### Input data ###
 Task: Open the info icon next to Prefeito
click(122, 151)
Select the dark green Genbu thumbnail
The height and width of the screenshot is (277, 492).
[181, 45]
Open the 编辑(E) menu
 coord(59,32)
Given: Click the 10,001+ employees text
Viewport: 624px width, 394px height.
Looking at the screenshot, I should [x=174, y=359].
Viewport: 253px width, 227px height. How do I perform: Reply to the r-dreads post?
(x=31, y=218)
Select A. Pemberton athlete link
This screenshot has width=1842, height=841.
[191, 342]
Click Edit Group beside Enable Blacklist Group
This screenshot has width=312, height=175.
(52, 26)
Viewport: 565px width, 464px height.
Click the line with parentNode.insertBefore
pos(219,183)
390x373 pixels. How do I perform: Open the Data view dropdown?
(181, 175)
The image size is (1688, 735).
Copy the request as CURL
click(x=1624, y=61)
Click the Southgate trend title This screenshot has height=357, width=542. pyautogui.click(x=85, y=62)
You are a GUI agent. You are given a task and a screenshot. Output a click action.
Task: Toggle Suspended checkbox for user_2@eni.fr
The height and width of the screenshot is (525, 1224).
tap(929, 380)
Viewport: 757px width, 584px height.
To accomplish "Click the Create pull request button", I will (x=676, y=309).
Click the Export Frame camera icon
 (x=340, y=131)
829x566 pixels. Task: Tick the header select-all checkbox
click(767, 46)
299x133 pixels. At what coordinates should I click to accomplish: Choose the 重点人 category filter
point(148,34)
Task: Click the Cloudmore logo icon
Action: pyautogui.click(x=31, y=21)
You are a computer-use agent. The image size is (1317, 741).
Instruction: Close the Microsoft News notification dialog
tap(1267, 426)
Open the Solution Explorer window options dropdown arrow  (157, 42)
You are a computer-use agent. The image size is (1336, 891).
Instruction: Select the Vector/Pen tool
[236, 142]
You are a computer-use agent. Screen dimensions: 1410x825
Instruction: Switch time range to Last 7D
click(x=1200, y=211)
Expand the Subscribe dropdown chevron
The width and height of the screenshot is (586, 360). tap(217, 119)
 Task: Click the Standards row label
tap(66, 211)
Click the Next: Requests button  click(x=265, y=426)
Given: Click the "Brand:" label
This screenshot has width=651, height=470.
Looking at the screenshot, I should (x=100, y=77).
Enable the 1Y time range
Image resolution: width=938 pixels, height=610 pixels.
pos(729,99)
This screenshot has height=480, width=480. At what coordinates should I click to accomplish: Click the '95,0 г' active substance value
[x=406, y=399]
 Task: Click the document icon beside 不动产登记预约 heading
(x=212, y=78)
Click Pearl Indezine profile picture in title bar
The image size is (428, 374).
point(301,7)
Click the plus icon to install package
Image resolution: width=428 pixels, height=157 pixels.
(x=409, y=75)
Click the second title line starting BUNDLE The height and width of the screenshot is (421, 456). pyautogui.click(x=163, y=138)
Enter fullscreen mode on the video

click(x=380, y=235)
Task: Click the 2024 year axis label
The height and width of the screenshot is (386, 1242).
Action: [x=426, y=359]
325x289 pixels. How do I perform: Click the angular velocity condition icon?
###
Give every entry again, character for character.

» Solution for this task:
 Task: Open the info icon next to Prefeito
click(122, 151)
Select the dark green Genbu thumbnail
The height and width of the screenshot is (277, 492).
[181, 45]
Open the 编辑(E) menu
 coord(59,32)
Given: Click the 10,001+ employees text
Viewport: 624px width, 394px height.
Looking at the screenshot, I should [x=174, y=359].
Viewport: 253px width, 227px height. How do I perform: Reply to the r-dreads post?
(x=31, y=218)
Select A. Pemberton athlete link
This screenshot has width=1842, height=841.
[191, 342]
Click Edit Group beside Enable Blacklist Group
This screenshot has width=312, height=175.
(52, 26)
Viewport: 565px width, 464px height.
Click the line with parentNode.insertBefore
pos(219,183)
390x373 pixels. How do I perform: Open the Data view dropdown?
(181, 175)
The image size is (1688, 735).
Copy the request as CURL
click(x=1624, y=61)
Click the Southgate trend title This screenshot has height=357, width=542. pyautogui.click(x=85, y=62)
You are a GUI agent. You are given a task and a screenshot. Output a click action.
Task: Toggle Suspended checkbox for user_2@eni.fr
The height and width of the screenshot is (525, 1224).
tap(929, 380)
Viewport: 757px width, 584px height.
To accomplish "Click the Create pull request button", I will (x=676, y=309).
Click the Export Frame camera icon
 (x=340, y=131)
829x566 pixels. Task: Tick the header select-all checkbox
click(767, 46)
299x133 pixels. At what coordinates should I click to accomplish: Choose the 重点人 category filter
point(148,34)
Task: Click the Cloudmore logo icon
Action: pyautogui.click(x=31, y=21)
You are a computer-use agent. The image size is (1317, 741).
Instruction: Close the Microsoft News notification dialog
tap(1267, 426)
Open the Solution Explorer window options dropdown arrow  (157, 42)
You are a computer-use agent. The image size is (1336, 891).
Instruction: Select the Vector/Pen tool
[236, 142]
You are a computer-use agent. Screen dimensions: 1410x825
Instruction: Switch time range to Last 7D
click(x=1200, y=211)
Expand the Subscribe dropdown chevron
The width and height of the screenshot is (586, 360). tap(217, 119)
 Task: Click the Standards row label
tap(66, 211)
Click the Next: Requests button  click(x=265, y=426)
Given: Click the "Brand:" label
This screenshot has width=651, height=470.
Looking at the screenshot, I should (x=100, y=77).
Enable the 1Y time range
Image resolution: width=938 pixels, height=610 pixels.
pos(729,99)
This screenshot has height=480, width=480. At what coordinates should I click to accomplish: Click the '95,0 г' active substance value
[x=406, y=399]
 Task: Click the document icon beside 不动产登记预约 heading
(x=212, y=78)
Click Pearl Indezine profile picture in title bar
The image size is (428, 374).
point(301,7)
Click the plus icon to install package
Image resolution: width=428 pixels, height=157 pixels.
(x=409, y=75)
Click the second title line starting BUNDLE The height and width of the screenshot is (421, 456). pyautogui.click(x=163, y=138)
Enter fullscreen mode on the video

click(x=380, y=235)
Task: Click the 2024 year axis label
The height and width of the screenshot is (386, 1242).
Action: [x=426, y=359]
325x289 pixels. How do I perform: Click the angular velocity condition icon?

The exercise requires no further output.